**Tasks**
A: Answer these questions from the inheritance tax guide, one line each:
(i) Who pays the tax on inherited property or other assets?
(ii) What range of inheritance tax rates does the guide give for 2023, and which countries mark each end?
(iii) Which countries once had an inheritance tax but abolished it?
B: In the inheritance tax guide, turn the paragraph beginning "For example, China, Canada, and Russia" into a short bulleted list that keeps its main facts.
C: Carry on the inheritance tax guide from its final sentence.

[Begin Source passage]

Inheritance tax is a topic that tends to make people cringe – it’s not exactly the most exciting thing to talk about. But let’s face it; nobody wants their hard-earned assets and savings to be swallowed up by the tax man when they pass away.
Learning how to avoid inheritance tax is crucial. The rising costs of living, record inflation, and growing wealth disparity make it more challenging than ever to save money and leave an adequate inheritance for your heirs. Fortunately, there are ways you can legally reduce tax liability or even avoid paying inheritance tax altogether.
In this guide, we’ll explore the ins and outs of how to avoid inheritance taxes and provide practical tips on how you can protect your wealth for future generations.
What is an inheritance tax?
An inheritance tax is a tax that is imposed on the transfer of property and other assets from one person to another after they’ve died.
For tangible assets like property, the tax is levied on the value of the assets transferred, whereas cash inheritance is simply a percentage of the amount. The tax is paid by the person who inherits the property or other assets [beneficiary].
There are different rules in how an inheritance tax works from country to country. In Great Britain, there are no jurisdictional tax authorities; all tax policies are determined by HMRC (His Majesty’s Revenue & Customs). In contrast, territories of the United Kingdom, such as Gibraltar and the Cayman Islands, make their own tax rules.
The United States functions similarly. There are no federal estate taxes on inheritance, and decisions are not made at the federal level. Inheritance, gift, and capital gains taxes are determined at the state level. Many states in the US treat inheritance tax very differently. Some states have no inheritance tax, whereas others have tax rates as high as 20 percent.
Is inheritance tax a common practice?
An inheritance tax is a rare practice in most countries. In 2023, less than 30 countries levy an inheritance tax on beneficiaries ranging from four percent in Italy to 55 percent in Japan. This puts things into perspective when you remember that there are 193 United Nations member states worldwide. So, based on probability, most people worldwide don’t have to worry about paying inheritance taxes.
For example, China, Canada, and Russia have no inheritance tax. In Mexico, inheritance is treated as income under the income tax law and is tax-exempt for Mexican residents. Israel, Australia, and New Zealand previously had an inheritance tax but chose to abolish them in favor of simpler tax systems to encourage the creation of wealth, whether through investment or entrepreneurship.
In some countries with no inheritance tax, the only exception is the royalties paid to heirs (successors) of authors of literature, art, works of science, discoveries, inventions, and industrial samples, which can be subject to a personal income tax.

[End Source passage]
[Begin Collected data]

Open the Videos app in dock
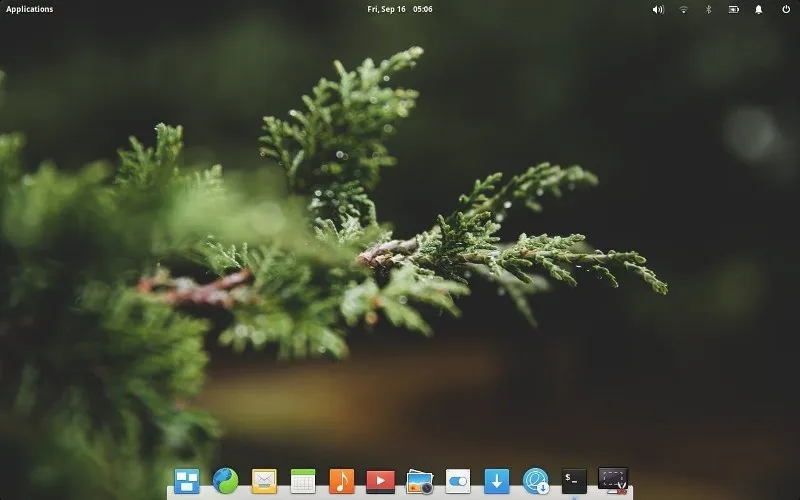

[End Collected data]

**Exercise answers**
A:
(i) The person who inherits the property or other assets, the beneficiary.
(ii) From four percent in Italy to 55 percent in Japan.
(iii) Israel, Australia, and New Zealand.

B:
- China, Canada, and Russia have no inheritance tax.
- In Mexico, inheritance is treated as income under the income tax law and is tax-exempt for Mexican residents.
- Israel, Australia, and New Zealand abolished their inheritance taxes in favor of simpler tax systems that encourage wealth creation through investment or entrepreneurship.

C:
How much inheritance tax do you have to pay?
In order to dig deeper into ways you can avoid paying inheritance tax, it is essential to understand how much you may owe once you receive your inheritance.
The amount of inheritance tax owed generally depends on the value of the inherited assets and the relationship of the beneficiary to the decedent.
The value of the assets inherited
In the UK, the inheritance tax threshold is £325,000 ($400,000), meaning if the total value of what you inherit is below that amount, you won’t be liable to pay inheritance tax–this is also known as the “nil rate band.” Countries like Denmark have a much lower inheritance tax threshold, with a respective allowance of DKK 321,700 ($47,000).
The US has a similar system, although this functions as a state inheritance tax and isn’t related to federal taxes. For example, a state with an estate tax, like Nebraska, doesn’t impose an inheritance tax on assets below the value of $40,000, while New Jersey residents have an inheritance tax allowance of $25,000.
Generally speaking, even if you live in a country that charges an inheritance tax, you may not be liable to pay any tax at all. But the most important question is what you’ll be liable to pay once you’ve passed the tax threshold. Similar to income tax, inheritance tax is generally charged at progressive rates. So you will only pay the highest tax rate on the amount that exceeds the lower rate.
An example of this is Switzerland’s inheritance tax system, which imposes tax rates at increments of CHF 100,000 ($109,000):
- CHF 0 to 100,000: 1 percent
- CHF 100,000 to 200,000 ($218,000): 1.25 percent
- CHF 200,000 to 300,000 ($327,000): 1.5 percent
- CHF 300,000 to 400,000 ($436,000): 1.75 percent
- CHF 400,000 to 500,000 ($545,000): 2 percent
- CHF 500,000 to 600,000 ($654,000): 2.25 percent
- CHF 600,000 plus: 2.5 percent
The UK has a more straightforward tax system. The £325,000 allowance is high, but the standard tax rate is also high, at 40 percent.
The familial relationship between the decedent and beneficiary
In almost all cases, the amount of inheritance tax owed, and in some cases, if it is owed, comes down to the beneficiary’s relationship with the decedent. Generally, inheritance transferred between civil partners and married couples is exempt from inheritance tax; this often extends to the decedent’s children, depending on the country. There are also differences in tax treatment based on the child’s age.
For example, in the UK, if a person leaves behind £1.5 million ($1.85 million) in assets and their surviving spouse or a child under 18 is the only beneficiary, they would not owe any inheritance tax.
However, if that same person were to leave behind £1.5 million in assets and had three children over 18 as beneficiaries, each child would inherit £500,000 ($616,000), with the taxable amount per child being £175,000 ($215,000).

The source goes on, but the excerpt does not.